Human relationships are made possible by mutual understanding, respect and care. Often times, where misunderstanding arises due to what ever reason and is not well managed, could lead to serious strain in a relationship.
Also there are mistakes, deliberate acts and negligence that can lead to one offending others. These are called offences and for a relationship to mend or go smoothly at least, there is a need for the parties involved to initiate the reconciliation process whose endpoint is forgiveness and amends where necessary.
Today, we would be talking about forgiveness, factors that impedes forgiveness in relationships and what we can do to Foster forgiveness.
The forgiveness process usually involves the two parties involved I.e the offender and the offended. Its easier when the two parties are willing to communicate, understand and are willing to take initiative towards making amends.
However, and in most cases, you may not need the other party(the offender) to initiate the forgiveness process after all, forgiveness is not necessarily something you do to someone or for someone as opposed to revenge, it is something you do for yourself and to yourself(should you not forgive).

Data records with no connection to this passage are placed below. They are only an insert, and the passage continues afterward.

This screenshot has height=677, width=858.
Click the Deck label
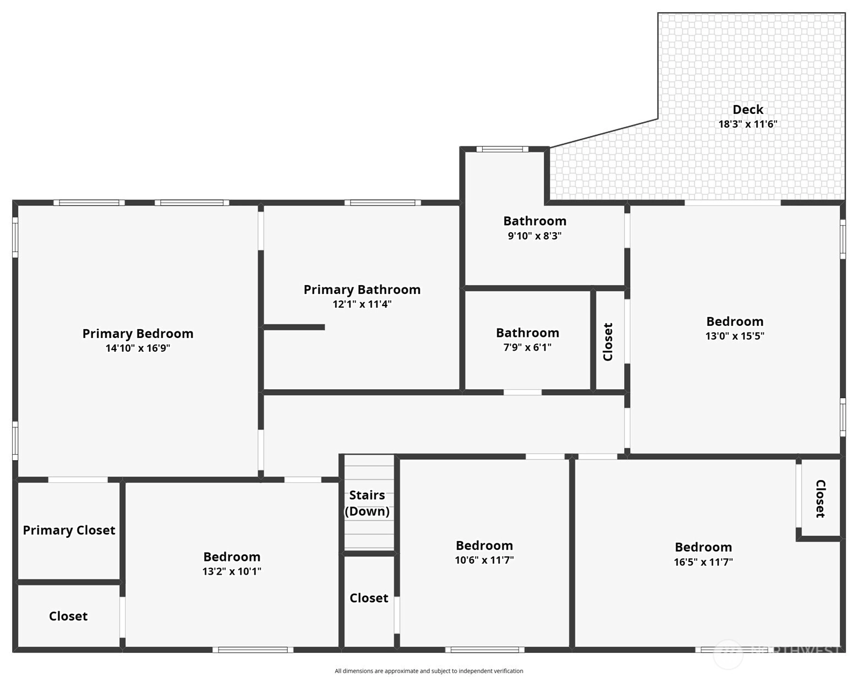[x=747, y=109]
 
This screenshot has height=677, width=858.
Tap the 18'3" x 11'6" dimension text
[x=747, y=124]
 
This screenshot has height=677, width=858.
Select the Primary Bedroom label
[x=138, y=334]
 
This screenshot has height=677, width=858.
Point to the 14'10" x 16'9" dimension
[x=138, y=348]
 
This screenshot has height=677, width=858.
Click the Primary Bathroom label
[x=362, y=290]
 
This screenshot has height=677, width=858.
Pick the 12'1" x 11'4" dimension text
[x=362, y=304]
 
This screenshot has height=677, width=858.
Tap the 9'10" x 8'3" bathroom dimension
[x=534, y=236]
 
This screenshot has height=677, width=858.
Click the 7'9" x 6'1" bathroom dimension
[x=527, y=347]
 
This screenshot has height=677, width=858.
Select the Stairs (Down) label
[x=367, y=503]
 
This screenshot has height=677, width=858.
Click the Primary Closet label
[x=69, y=530]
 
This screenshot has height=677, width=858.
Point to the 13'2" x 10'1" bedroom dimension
[x=232, y=571]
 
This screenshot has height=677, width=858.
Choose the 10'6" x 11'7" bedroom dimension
[x=484, y=560]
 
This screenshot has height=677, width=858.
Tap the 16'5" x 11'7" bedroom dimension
[x=703, y=562]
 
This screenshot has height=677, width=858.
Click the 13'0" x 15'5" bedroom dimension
[x=735, y=336]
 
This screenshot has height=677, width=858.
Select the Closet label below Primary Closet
[x=68, y=616]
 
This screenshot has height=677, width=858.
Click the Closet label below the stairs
[x=369, y=598]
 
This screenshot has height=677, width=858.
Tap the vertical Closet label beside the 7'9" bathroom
[x=608, y=342]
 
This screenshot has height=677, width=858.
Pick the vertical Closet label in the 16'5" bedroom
[x=821, y=499]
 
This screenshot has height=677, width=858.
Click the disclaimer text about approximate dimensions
[x=429, y=671]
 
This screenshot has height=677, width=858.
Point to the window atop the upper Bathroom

The following quotes puts it more succinctly:
“To forgive is to set a prisoner free and discover that the prisoner was you. “
Lewis B. Smedes.
“Forgiveness is a gift you give to yourself…”
Suzane Thomas
“Forgive others not because they deserve it, but because you deserve peace…”
Jonathan Lockwood Huie
I think revenge and forgiveness are two ends of a spectrum and its inversely proportion to strength of character I.e, the need to revenge increases with a decreased strength of character and the need to forgive increases with an increase in strength of character…. Do you agree or disagree? Let’s hear your reasons.
There has been lots of research in this area of human relations in psychology that shows that the feeling of revenge and resentment causes so much problem for the one who feels it (the one that needs to forgive).
For this reason, forgiveness is generally defined in the psychology clime as ‘ voluntarily and consciously deciding to let go of resentment or the inclination to revenge a wrong done to you whether the party(ies) deserves forgiveness or not.
According to psychologists, unforginess leads to elevated stress level, depression, anger, anxiety and pessimism.
Having said all these, it will be unrealistic to suggest that its an easy to do thing, because it isn’t.
Forgiveness isn’t easy at all. As a matter of fact, being humans who are an emotional and social being , we are more inclined towards vengance than forgiveness.. That’s why its a matter of strength of character.
There are factors that could forestall forgiveness, and we try to list some of them below:
As primates, we have evolved to relate threat to self preservation and wellbeing to whatever causes hurt. Whether it’s physical hurt, or emotional hurt and that is registered in our memory as a no go area or we learn to avoid coming in contact with such situations as can cause us hurts.

Sometimes we just want to stay away from it, most times, we want to fight back, because that’s how we are built. Fight or flight.
If we just cannot flee and ignore, we scheme on how to return the hurt as our way of fighting and that is what unforgiveness is “feeling of resentment and vengeance”.